▸ **TEXTE À LIRE**:
-------------------------

B.Preynat qui se disait «très déprimé », a ensuite pris contact avec les parents Devaux : «comment pourrais-je quitter la paroisse où je n’ai pas fait que du mal, après plus de 20 ans ?» Le prêtre s’inquiétait de la rumeur et de son avenir, reconnaissant cependant s’être mal conduit avec leur fils. Ce même courrier a été envoyé à d’autres parents. Bernard Preynat a ensuite été nommé dans la Loire, après un passage chez les Petites Soeurs des Pauvres à La Part-Dieu. Il a été muté en 1991.

En décembre 2014, dans un courrier à Mgr Ladaria, le Cardinal Barbarin l'informe que le cardinal Decourtray avait parlé directement à Bernard Preynat et qu'il lui aurait accordé sa confiance. Aucune trace écrite de cet entretien ne figure dans le dossier.

En revanche, les parents Burdet ont rédigé un courrier élogieux à l’égard de Bernard Preynat. Ces derniers ont trouvé «scandaleux» que le père Preynat soit écarté «comme un malfaiteur».

 

15h35 - l'évocation des deux suicides : "Je pensais à tort qu'ils m'avaient pardonné" (B.Preynat)

Bernard Preynat indique avec fermeté qu'il n'a pas commis d'agressions sur ces deux personnes. Pour la deuxième personne, qui n'a pas été entendue par les enquêteurs, B.Preynat indique avoir seulement mis deux doigts dans son ceinturon le jour de son inscription. La présidente relève qu'il s'agit d'un souvenir très précis, contrairement à certaines déclarations imprécises concernant les faits.

-------------------------

▸ **DONNÉES FOURNIES**:

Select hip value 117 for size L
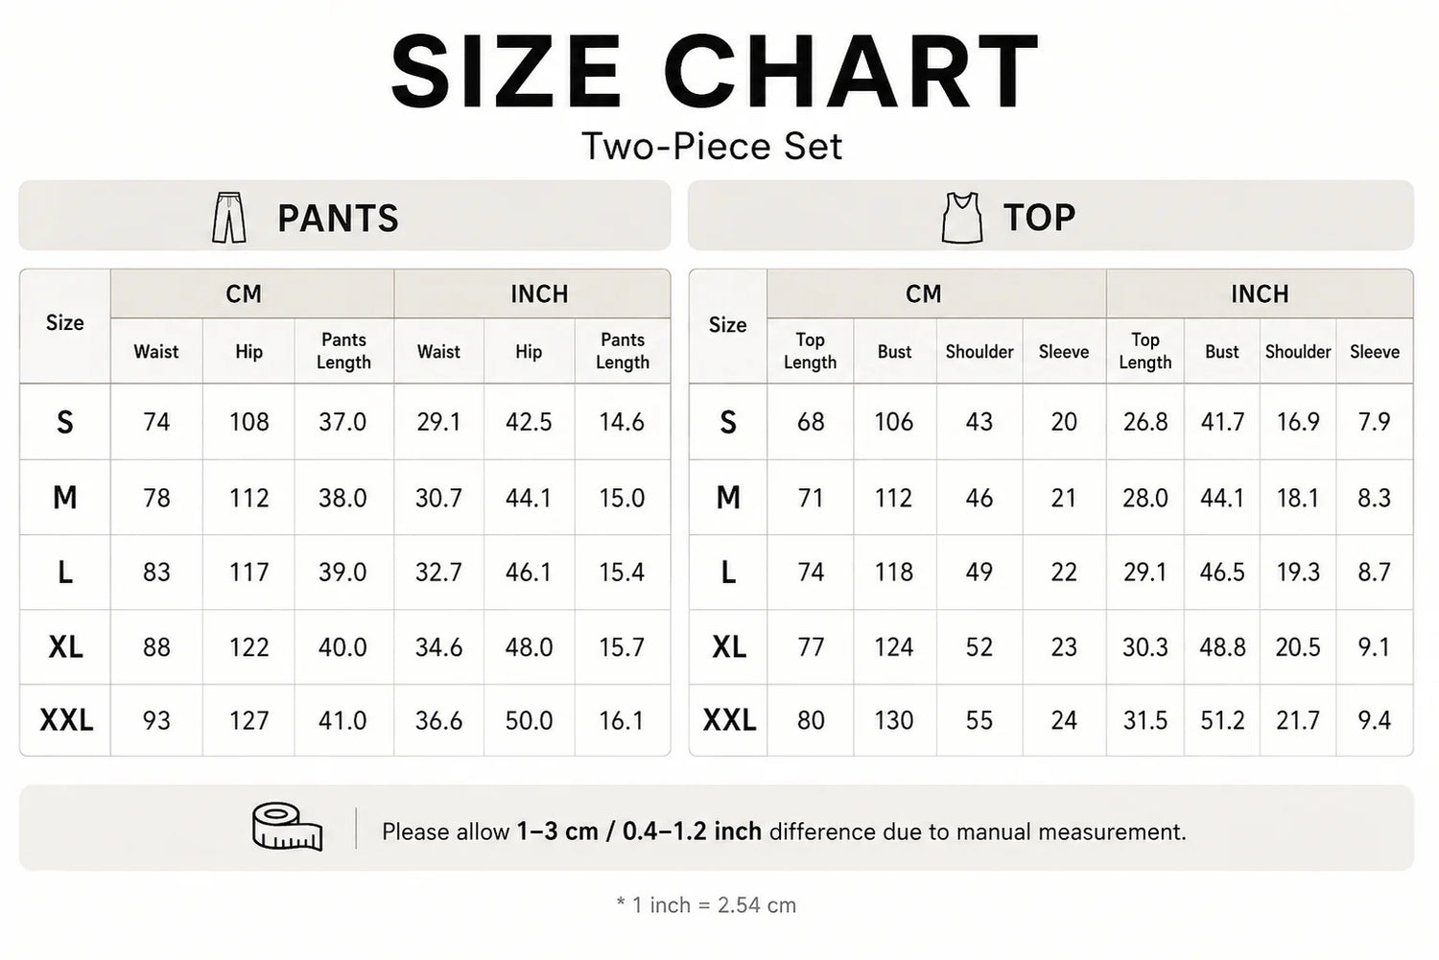pyautogui.click(x=248, y=573)
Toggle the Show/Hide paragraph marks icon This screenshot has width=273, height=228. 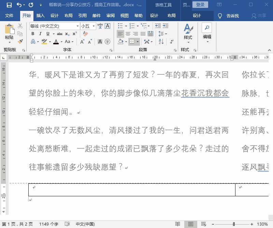point(172,42)
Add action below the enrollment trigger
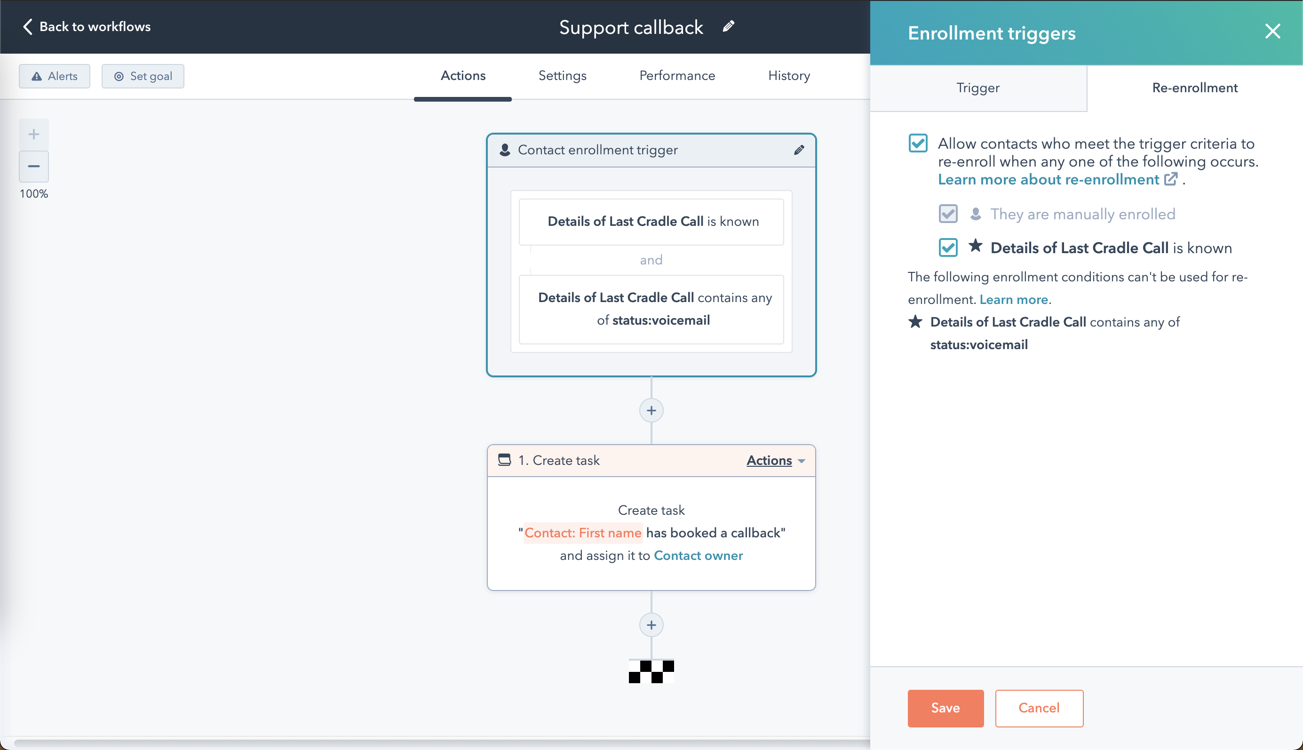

-------------------------

Écrivez la suite du texte consacré à Bernard Preynat. Enchaînez directement après sa dernière phrase.

▸ **CORRIGÉ**:
Bernard Preynat revient aussi sur les viols sur Christian Burdet : "ces actes de viols je les ai commis après une série de caresses, j'avais cru comprendre qu'il était consentant." Des actes qui ont débuté alors qu'il avait 14 ans et demi et qui se sont achevés alors qu'il avait 20 ans, lorsqu'il a quitté les scouts. B.Preynat rappelle qu’il lui a appris le mot «masturbation» et non « fellation ». Il rappelle qu’il était venu le voir dans la Loire pour la préparation de son mariage, «ce qui m’avait fait penser à tort qu’il m’avait pardonné» explique l’ancien prêtre. 

« J’ai reconnu aussi des faits de viols (des fellations ) avec M.Cousseau. Je pensais qu’il m’avait pardonné car il avait repris le contact avec moi du fait de sa propre initiative» indique Bernard Preynat.


B.Preynat fait ensuite le point sur les faits prescrits et donne des précisions. 

« Votre différence d’âge avec C.Burdet pour vous c’était normal ? » demande une des avocates des parties civiles. « J’avais l’esprit tordu ! » s’exclame Preynat avant d’expliquer qu’il pensait que l’adolescent de 14 ans et demi était consentant. Des faits qui remontent à 1979, le prêtre avait alors 35 ans.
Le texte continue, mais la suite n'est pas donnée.